### [Task item]
So long as no pictures are carried over, output the records below exactly.

### [Data]
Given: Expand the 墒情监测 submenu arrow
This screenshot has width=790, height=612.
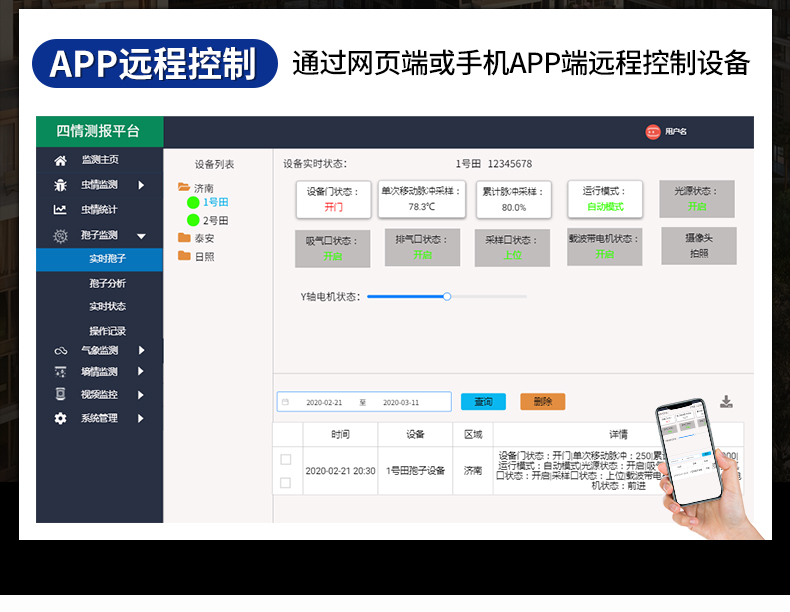Looking at the screenshot, I should [141, 372].
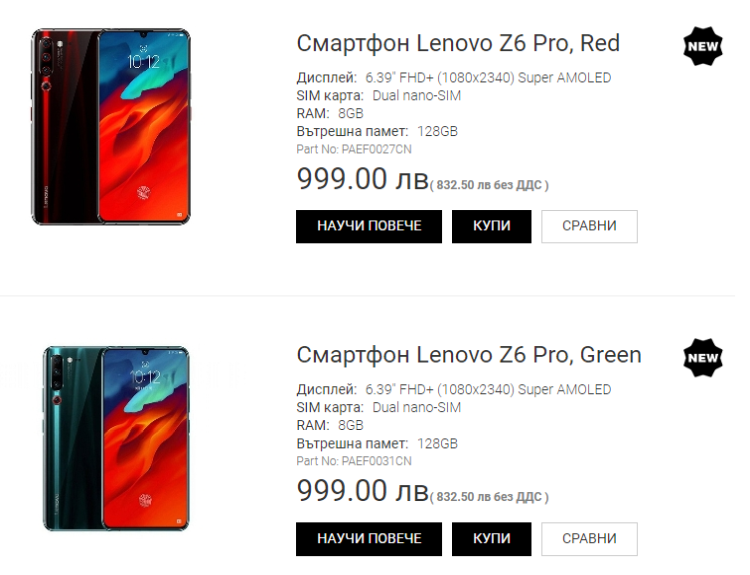Open the green Lenovo Z6 Pro phone image

(115, 437)
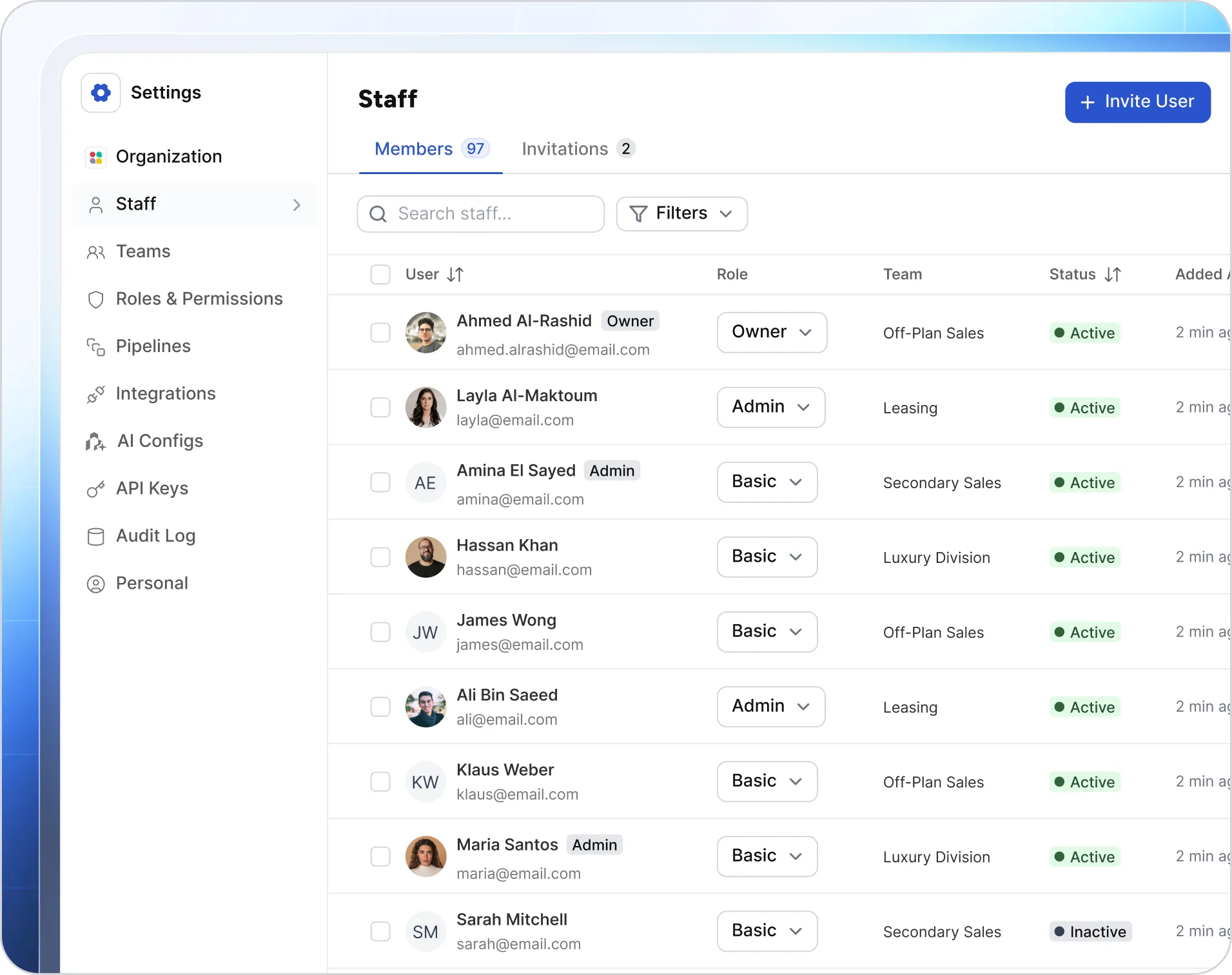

### [Task response]
Given: Expand the 墒情监测 submenu arrow
This screenshot has width=790, height=612.
Looking at the screenshot, I should [141, 372].
Open the green Lenovo Z6 Pro phone image

(115, 437)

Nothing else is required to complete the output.